SUPPLIED DATA ::

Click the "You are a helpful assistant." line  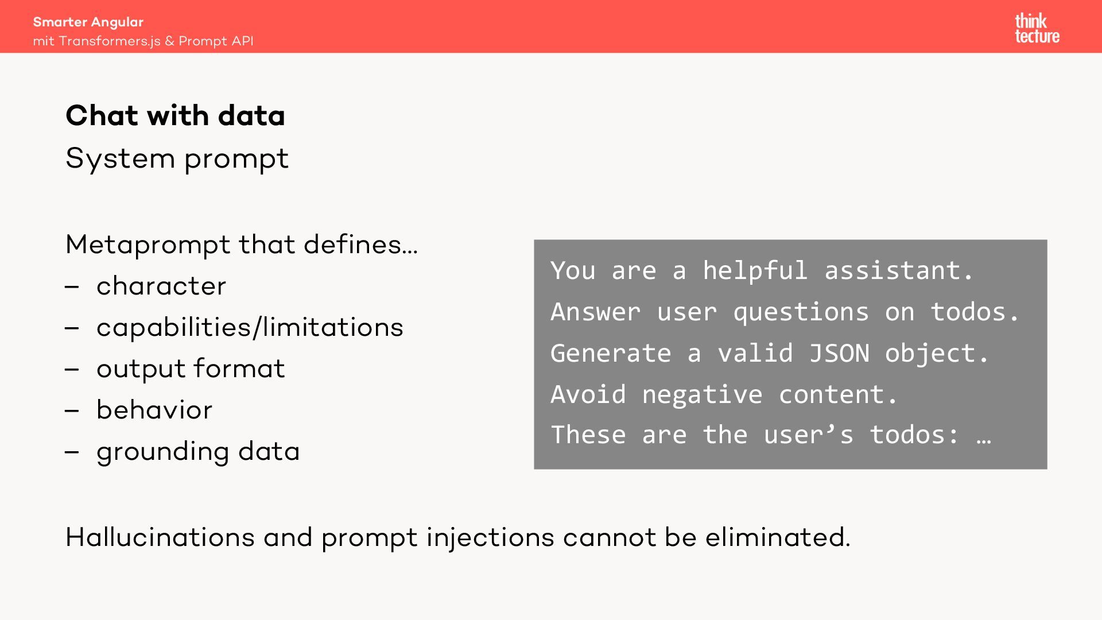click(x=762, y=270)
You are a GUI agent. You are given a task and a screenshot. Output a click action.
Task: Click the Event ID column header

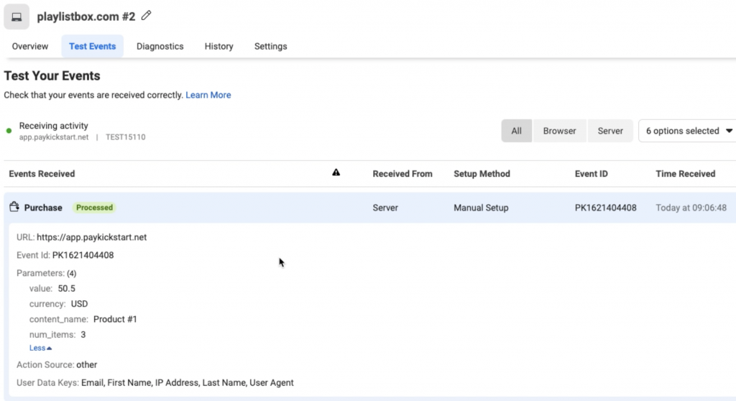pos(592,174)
---
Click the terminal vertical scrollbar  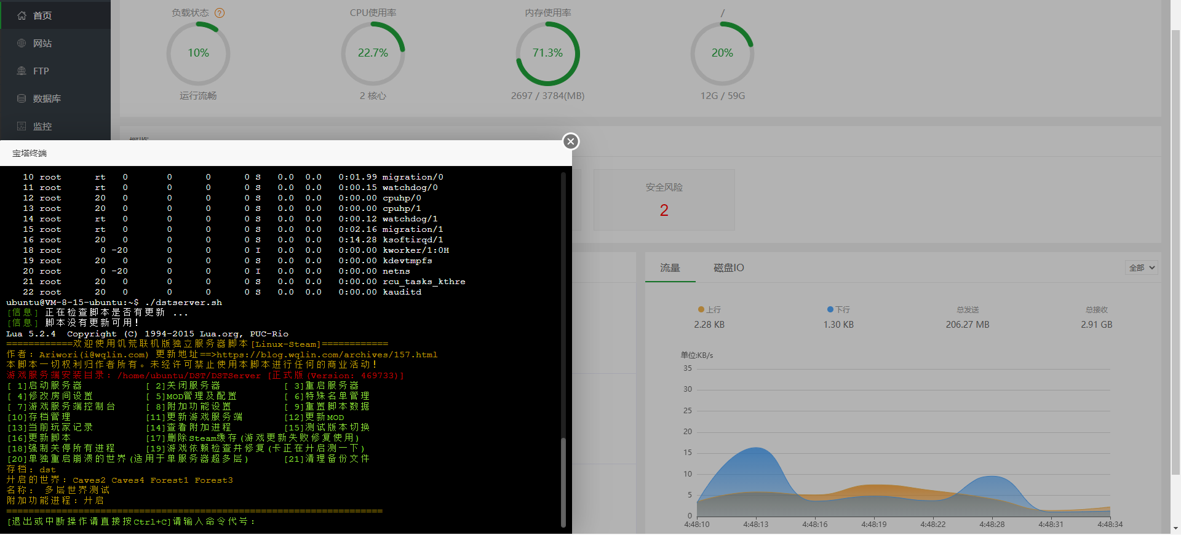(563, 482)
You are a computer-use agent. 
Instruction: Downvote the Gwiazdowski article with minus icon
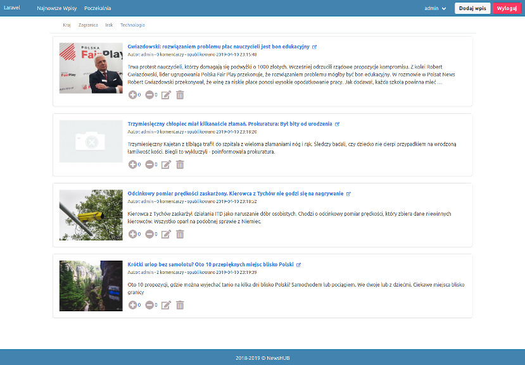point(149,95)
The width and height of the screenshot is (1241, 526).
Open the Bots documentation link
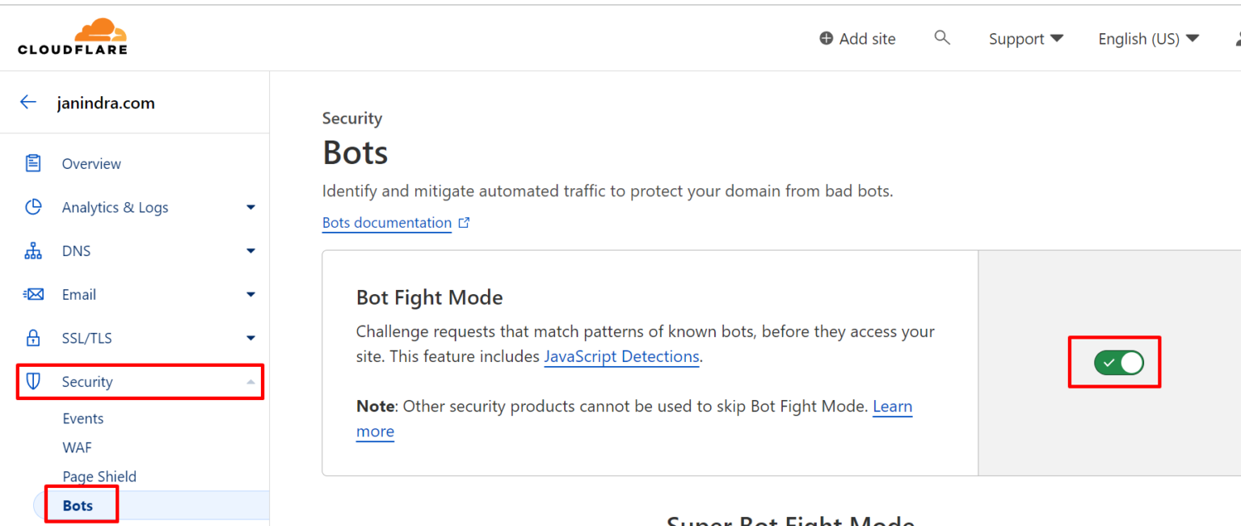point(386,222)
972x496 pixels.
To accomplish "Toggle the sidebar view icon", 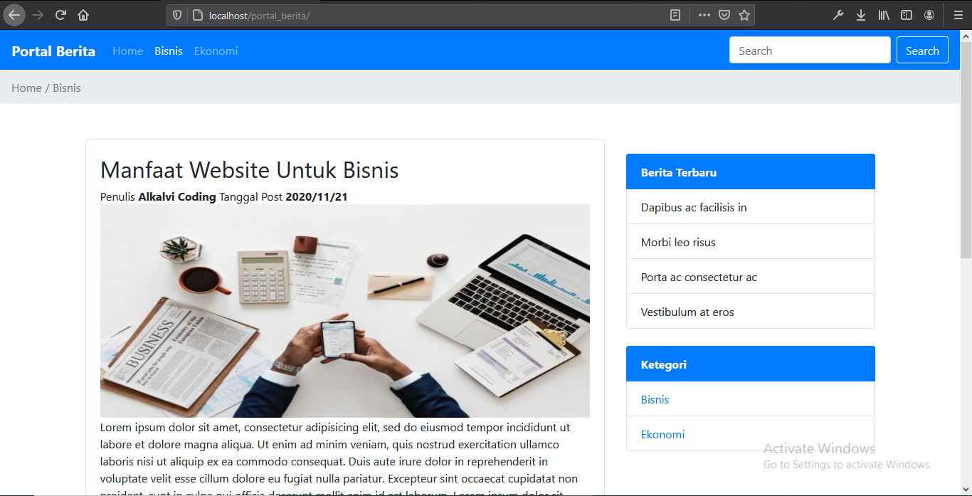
==
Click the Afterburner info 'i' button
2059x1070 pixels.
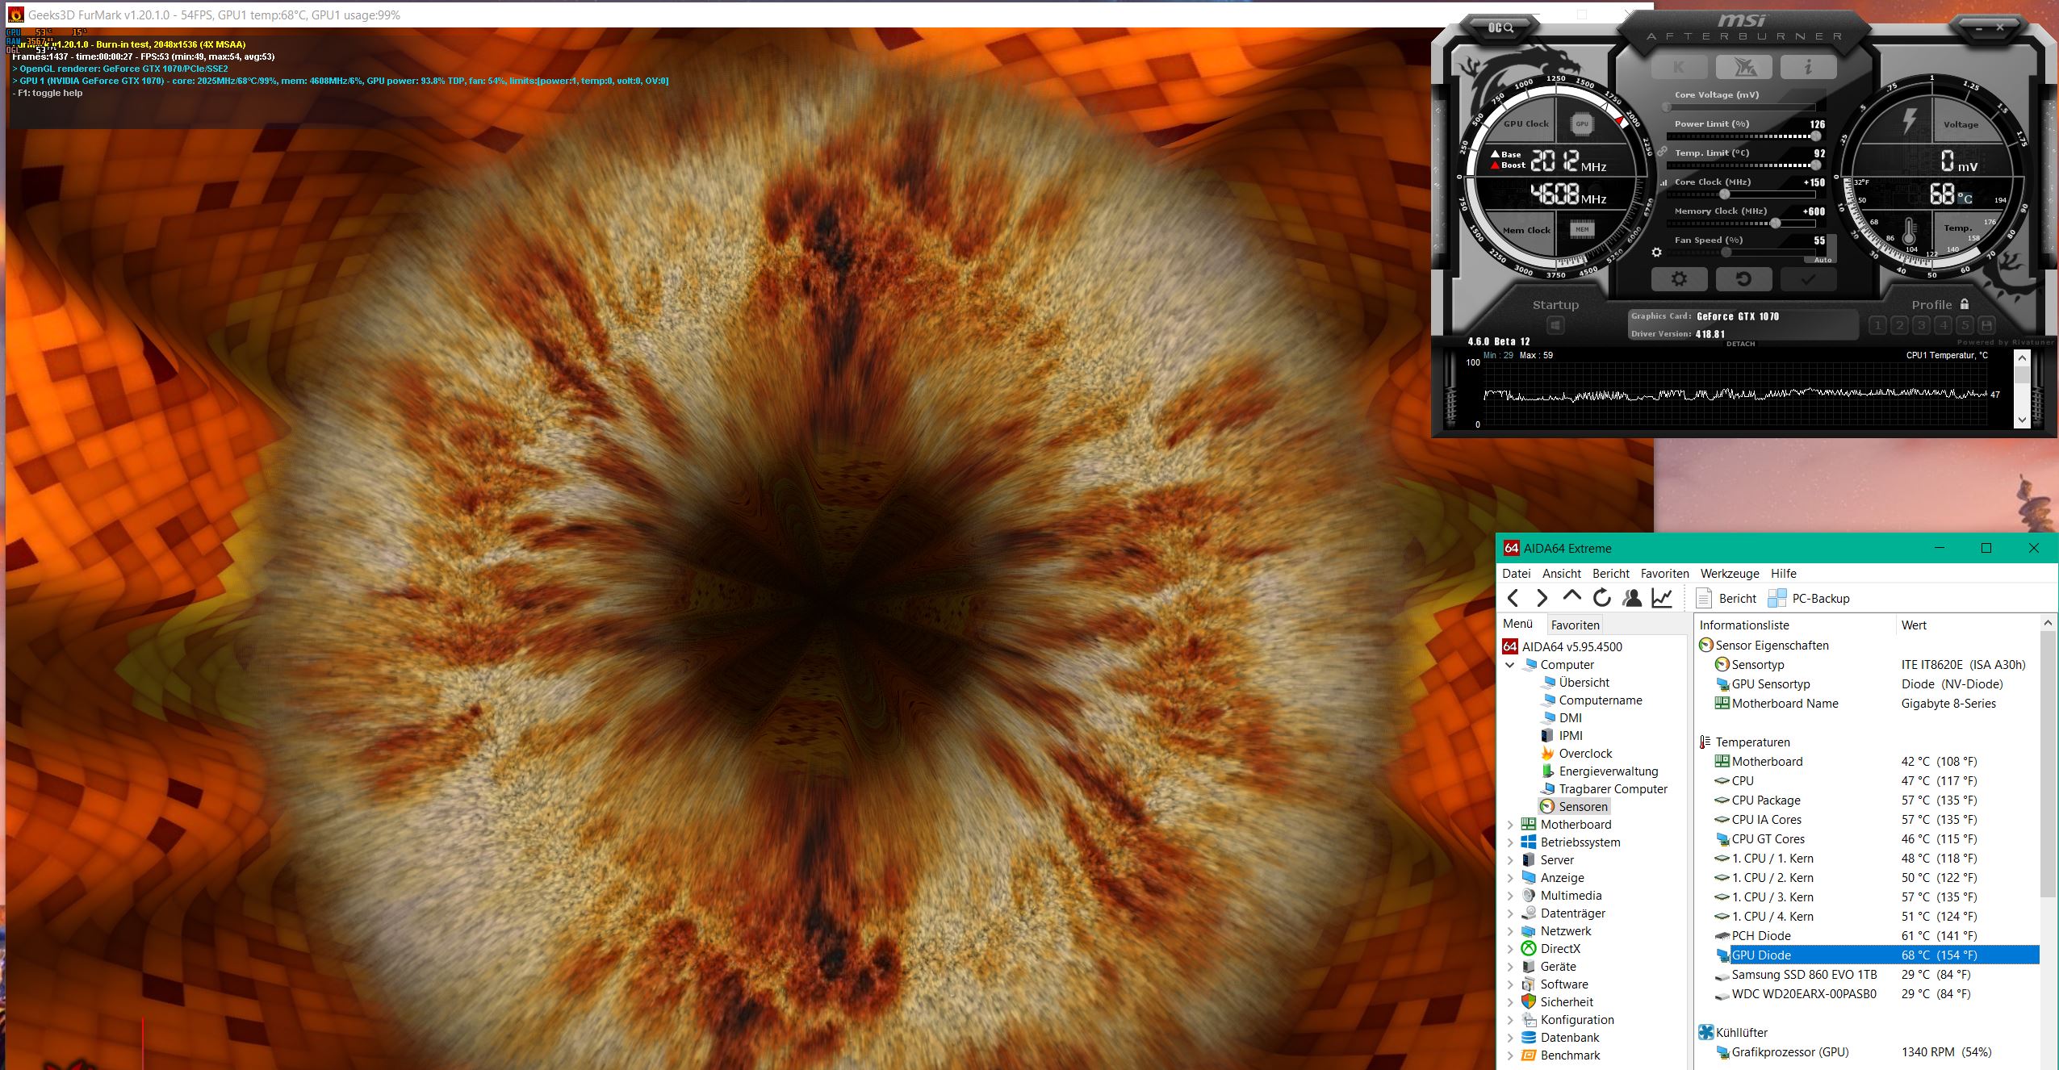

CHALLENGE :: Rewrite the stretch from the line containing "You are a computer-use agent." through the line containing "the sidebar view", substituting "Upvote" for "Downvote" and keeping everything else unchanged. Leave the pictures out of your answer.

RESPONSE ::
You are a computer-use agent. 
Instruction: Upvote the Gwiazdowski article with minus icon
point(149,95)
The width and height of the screenshot is (1241, 526).
Open the Bots documentation link
point(386,222)
972x496 pixels.
To accomplish "Toggle the sidebar view icon", 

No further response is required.